The action of albuterol sulfate syrup may last up to 6 hours or longer. Albuterol Sulfate Syrup should not be taken more frequently than recommended. Do not increase the dose or frequency of albuterol sulfate syrup without consulting your physician. If you find that treatment with albuterol sulfate syrup becomes less effective for symptomatic relief, your symptoms get worse, and/or you need to take the product more frequently than usual, you should seek medical attention immediately. While you are taking albuterol sulfate syrup, other asthma medications and inhaled drugs should be taken only as directed by your physician. Common adverse effects include palpitations, chest pain, rapid heart rate, and tremor or nervousness. If you are pregnant or nursing, contact your physician about use of albuterol sulfate syrup. Effective and safe use of albuterol sulfate syrup includes an understanding of the way that it should be administered.
The concomitant use of albuterol sulfate syrup and other oral sympathomimetic agents is not recommended since such combined use may lead to deleterious cardiovascular effects. This recommendation does not preclude the judicious use of an aerosol bronchodilator of the adrenergic stimulant type in patients receiving albuterol sulfate syrup. Such concomitant use, however, should be individualized and not given on a routine basis. If regular coadministration is required, then alternative therapy should be considered.
Albuterol should be administered with extreme caution to patients being treated with monoamine oxidase inhibitors or tricyclic antidepressants, or within 2 weeks of discontinuation of such agents, because the action of albuterol on the vascular system may be potentiated.

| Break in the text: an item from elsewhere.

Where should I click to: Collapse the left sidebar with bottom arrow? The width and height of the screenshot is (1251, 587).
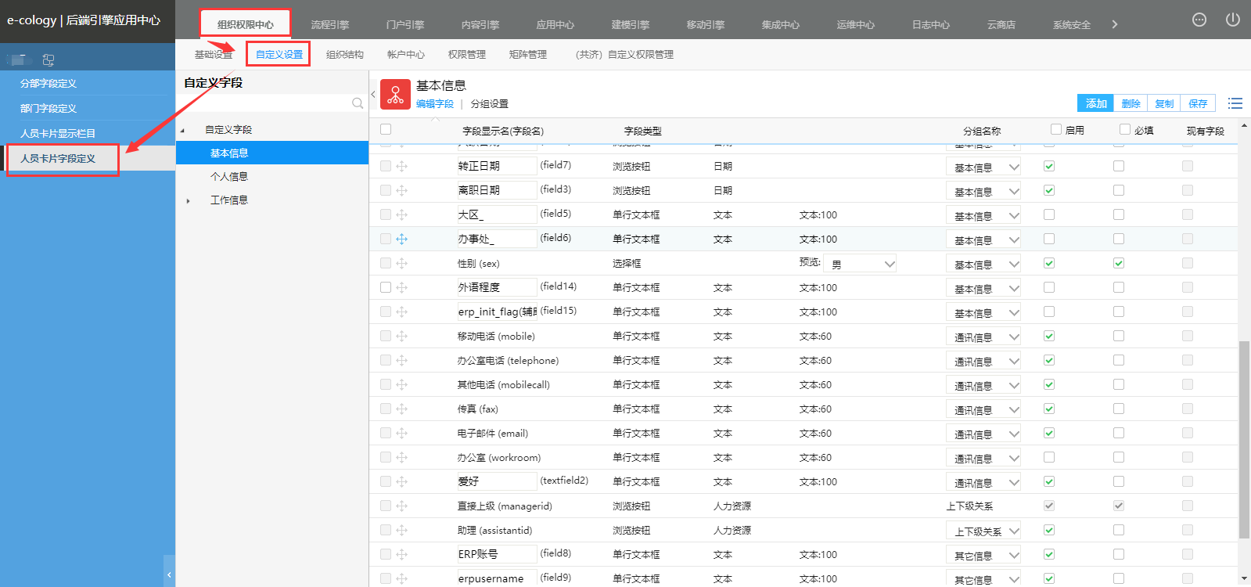(x=169, y=574)
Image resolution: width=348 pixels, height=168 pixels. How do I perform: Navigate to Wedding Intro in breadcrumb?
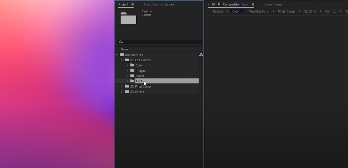(259, 11)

Beta-adrenergic receptor blocking agents not only block the pulmonary effect of beta-agonists, such as albuterol sulfate syrup, but may produce severe bronchospasm in asthmatic patients. Therefore, patients with asthma should not normally be treated with beta-blockers. However, under certain circumstances, e.g., as prophylaxis after myocardial infarction, there may be no acceptable alternatives to the use of beta-adrenergic blocking agents in patients with asthma. In this setting, cardioselective beta-blockers could be considered, although they should be administered with caution.

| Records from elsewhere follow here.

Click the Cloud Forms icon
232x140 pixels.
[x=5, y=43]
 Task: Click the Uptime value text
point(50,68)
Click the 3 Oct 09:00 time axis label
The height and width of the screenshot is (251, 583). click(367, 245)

The ECG changes and/or hypokalemia that may result from the administration of nonpotassium-sparing diuretics (such as loop or thiazide diuretics) can be acutely worsened by betaagonists, especially when the recommended dose of the beta-agonist is exceeded. Although the clinical significance of these effects is not known, caution is advised in the coadministration of beta-agonists with nonpotassium-sparing diuretics.

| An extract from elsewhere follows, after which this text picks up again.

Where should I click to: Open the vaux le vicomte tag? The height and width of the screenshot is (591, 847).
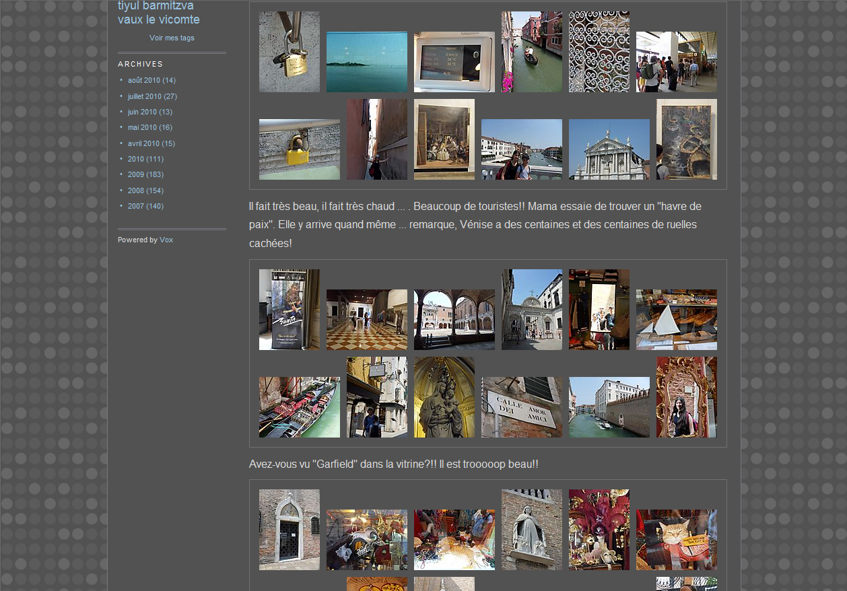tap(158, 20)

Mean decreases of 16% to 22% in serum digoxin levels were demonstrated after single-dose intravenous and oral administration of albuterol, respectively, to normal volunteers who had received digoxin for 10 days. The clinical significance of these findings for patients with obstructive airway disease who are receiving albuterol and digoxin on a chronic basis is unclear. Nevertheless, it would be prudent to carefully evaluate the serum digoxin levels in patients who are currently receiving digoxin and albuterol.